Diante da situação, a entidade diz já ter acionado o Conselho Nacional de Direitos Humanos, com o intuito de obter apoio para corrigir o problema na plataforma da Caixa e no processo para recebimento do benefício.
Riscos
Outra situação que preocupa a categoria dos catadores de resíduos é a falta de cuidados da população na hora de dispensar seu lixo. “Não temos como saber se os resíduos que saem das casas estão vindo de uma pessoa infectada ou não. Sempre podem estar contaminados.
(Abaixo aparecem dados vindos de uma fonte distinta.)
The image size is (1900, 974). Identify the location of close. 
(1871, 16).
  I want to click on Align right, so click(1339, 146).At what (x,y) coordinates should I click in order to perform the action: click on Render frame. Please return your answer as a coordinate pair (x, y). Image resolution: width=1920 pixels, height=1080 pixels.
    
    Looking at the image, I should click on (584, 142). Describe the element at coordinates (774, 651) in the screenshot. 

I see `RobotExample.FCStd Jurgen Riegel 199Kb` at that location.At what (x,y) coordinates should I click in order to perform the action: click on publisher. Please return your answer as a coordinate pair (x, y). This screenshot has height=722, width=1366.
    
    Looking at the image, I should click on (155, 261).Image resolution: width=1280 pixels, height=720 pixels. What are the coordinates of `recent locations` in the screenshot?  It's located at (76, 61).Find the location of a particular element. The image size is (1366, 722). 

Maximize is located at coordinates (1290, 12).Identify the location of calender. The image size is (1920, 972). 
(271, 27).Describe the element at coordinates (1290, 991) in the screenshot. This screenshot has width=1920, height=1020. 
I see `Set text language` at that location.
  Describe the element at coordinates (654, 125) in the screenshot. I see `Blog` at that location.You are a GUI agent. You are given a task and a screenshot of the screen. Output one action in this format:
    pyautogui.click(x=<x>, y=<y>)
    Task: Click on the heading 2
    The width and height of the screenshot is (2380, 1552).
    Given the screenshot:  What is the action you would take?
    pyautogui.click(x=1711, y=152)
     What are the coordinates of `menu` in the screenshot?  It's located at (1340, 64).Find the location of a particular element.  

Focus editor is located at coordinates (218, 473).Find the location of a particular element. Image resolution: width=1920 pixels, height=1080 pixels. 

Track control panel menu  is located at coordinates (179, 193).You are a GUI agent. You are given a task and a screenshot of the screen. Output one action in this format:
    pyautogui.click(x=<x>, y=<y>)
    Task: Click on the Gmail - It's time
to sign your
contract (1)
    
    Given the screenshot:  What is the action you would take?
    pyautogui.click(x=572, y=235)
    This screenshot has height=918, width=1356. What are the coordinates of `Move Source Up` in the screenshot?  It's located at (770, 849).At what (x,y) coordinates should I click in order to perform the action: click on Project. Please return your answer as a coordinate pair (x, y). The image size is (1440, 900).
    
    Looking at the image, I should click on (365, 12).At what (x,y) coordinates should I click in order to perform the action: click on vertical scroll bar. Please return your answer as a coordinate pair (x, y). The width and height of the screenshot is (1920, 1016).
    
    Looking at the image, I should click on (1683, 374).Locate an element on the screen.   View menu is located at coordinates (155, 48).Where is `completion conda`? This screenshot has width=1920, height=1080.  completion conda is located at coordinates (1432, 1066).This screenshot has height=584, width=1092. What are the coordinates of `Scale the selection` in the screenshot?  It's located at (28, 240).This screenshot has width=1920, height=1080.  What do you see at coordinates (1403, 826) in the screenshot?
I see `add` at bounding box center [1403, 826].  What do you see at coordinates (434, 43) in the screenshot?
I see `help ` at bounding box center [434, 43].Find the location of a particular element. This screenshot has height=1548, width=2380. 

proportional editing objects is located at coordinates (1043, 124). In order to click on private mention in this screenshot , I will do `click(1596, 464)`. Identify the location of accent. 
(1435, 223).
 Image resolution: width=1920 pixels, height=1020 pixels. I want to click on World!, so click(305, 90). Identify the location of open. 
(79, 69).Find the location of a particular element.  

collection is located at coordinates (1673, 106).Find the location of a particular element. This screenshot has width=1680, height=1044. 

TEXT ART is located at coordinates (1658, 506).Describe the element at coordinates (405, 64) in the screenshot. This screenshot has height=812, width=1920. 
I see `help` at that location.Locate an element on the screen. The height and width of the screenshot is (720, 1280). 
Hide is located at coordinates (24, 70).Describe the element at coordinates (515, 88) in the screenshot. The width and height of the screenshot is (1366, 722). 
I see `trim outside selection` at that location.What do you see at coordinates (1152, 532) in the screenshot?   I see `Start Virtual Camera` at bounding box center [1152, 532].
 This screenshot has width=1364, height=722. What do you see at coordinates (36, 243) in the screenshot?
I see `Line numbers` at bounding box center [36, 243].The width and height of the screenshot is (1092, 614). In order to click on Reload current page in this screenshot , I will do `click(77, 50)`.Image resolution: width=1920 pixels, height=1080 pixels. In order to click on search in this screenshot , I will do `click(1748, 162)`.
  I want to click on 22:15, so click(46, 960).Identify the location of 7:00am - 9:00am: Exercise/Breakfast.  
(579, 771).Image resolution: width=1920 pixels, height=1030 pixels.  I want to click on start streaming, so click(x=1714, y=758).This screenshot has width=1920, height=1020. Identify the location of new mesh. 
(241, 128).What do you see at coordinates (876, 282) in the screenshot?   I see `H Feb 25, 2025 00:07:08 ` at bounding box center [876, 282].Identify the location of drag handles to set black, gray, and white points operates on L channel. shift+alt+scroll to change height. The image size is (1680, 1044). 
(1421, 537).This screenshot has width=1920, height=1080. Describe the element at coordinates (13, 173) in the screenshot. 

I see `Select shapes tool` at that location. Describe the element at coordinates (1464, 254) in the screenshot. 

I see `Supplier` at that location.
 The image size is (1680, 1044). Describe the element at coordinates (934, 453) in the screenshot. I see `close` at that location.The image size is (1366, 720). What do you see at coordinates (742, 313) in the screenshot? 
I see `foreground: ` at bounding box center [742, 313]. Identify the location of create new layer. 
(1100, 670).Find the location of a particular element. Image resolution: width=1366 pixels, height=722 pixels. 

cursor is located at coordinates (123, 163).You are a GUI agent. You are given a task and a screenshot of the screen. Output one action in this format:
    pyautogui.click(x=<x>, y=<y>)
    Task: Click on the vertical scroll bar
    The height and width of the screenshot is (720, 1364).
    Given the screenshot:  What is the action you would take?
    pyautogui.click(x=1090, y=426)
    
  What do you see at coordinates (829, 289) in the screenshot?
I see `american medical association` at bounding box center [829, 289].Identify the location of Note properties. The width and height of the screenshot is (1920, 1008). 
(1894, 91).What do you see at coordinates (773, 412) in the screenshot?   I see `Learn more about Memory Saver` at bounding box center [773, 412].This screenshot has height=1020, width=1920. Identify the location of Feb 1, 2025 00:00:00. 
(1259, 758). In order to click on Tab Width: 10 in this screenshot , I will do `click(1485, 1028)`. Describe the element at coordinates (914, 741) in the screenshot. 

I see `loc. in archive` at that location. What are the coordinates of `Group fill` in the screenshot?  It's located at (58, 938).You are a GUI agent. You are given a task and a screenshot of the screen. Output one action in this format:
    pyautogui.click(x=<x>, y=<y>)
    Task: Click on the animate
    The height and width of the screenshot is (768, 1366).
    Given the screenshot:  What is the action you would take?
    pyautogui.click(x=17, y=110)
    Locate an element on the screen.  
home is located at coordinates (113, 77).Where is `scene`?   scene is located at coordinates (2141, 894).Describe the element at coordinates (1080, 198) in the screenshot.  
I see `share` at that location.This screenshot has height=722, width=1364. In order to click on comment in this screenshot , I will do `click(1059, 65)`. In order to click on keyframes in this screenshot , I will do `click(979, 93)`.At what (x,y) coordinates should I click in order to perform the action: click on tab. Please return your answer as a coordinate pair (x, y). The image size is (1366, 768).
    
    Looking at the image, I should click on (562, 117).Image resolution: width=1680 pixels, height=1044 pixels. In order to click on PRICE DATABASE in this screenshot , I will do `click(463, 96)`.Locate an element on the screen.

Por isso, é realmente duro ter que se expor desta forma e conviver com o medo de levar o vírus para nossas famílias”, argumentou o coordenador.
A situação levou a categoria a um dilema, segundo a coordenadora Aline Sousa da Silva. “Ao mesmo tempo que sabemos que nossa atividade deveria ser considerada essencial, temos muitas preocupações com relação a exercê-la de forma insegura”, disse.
Lixo no sol
Como forma de solucionar o dilema, integrantes do movimento sugerem que a população aproveite o isolamento para se reeducar ambientalmente, e passe a dar tratamento adequado para descontaminar os resíduos que coloca no lixo.
“O vírus é triste, mas pode ser uma oportunidade para a população se reeducar e colocar em sua rotina o tratamento de resíduos [lixo seco], de forma a proteger tanto sua família como os catadores que trabalham nos aterros e nos lixões”, disse Aline ao defender que, antes de colocar o material reciclado no lixo, as pessoas o deixem pegando sol por, pelo menos, um dia. “O sol é um higienizador”, explicou a catadora.
Solidariedade
Com o objetivo de ajudar os profissionais a sobreviver em meio à pandemia e à falta de recursos decorrentes da paralisação de suas atividades, a Associação Nacional dos Catadores e Catadoras de Materiais Recicláveis (Ancat) deu início à Campanha de Solidariedade aos Catadores do Brasil, e criou um fundo nacional de solidariedade, por meio do qual podem ser feitas doações via depósitos bancários, tanto por pessoas físicas como por pessoas jurídicas.
As doações de pessoas físicas podem ser feitas na conta poupança número 16057-4, da Caixa Econômica Federal. A agência é a de número 2994 (operação 013).
Já as pessoas jurídicas interessadas em fazer doações podem fazer por meio da conta corrente 1871-1, também da Caixa (agência 2994; operação 003).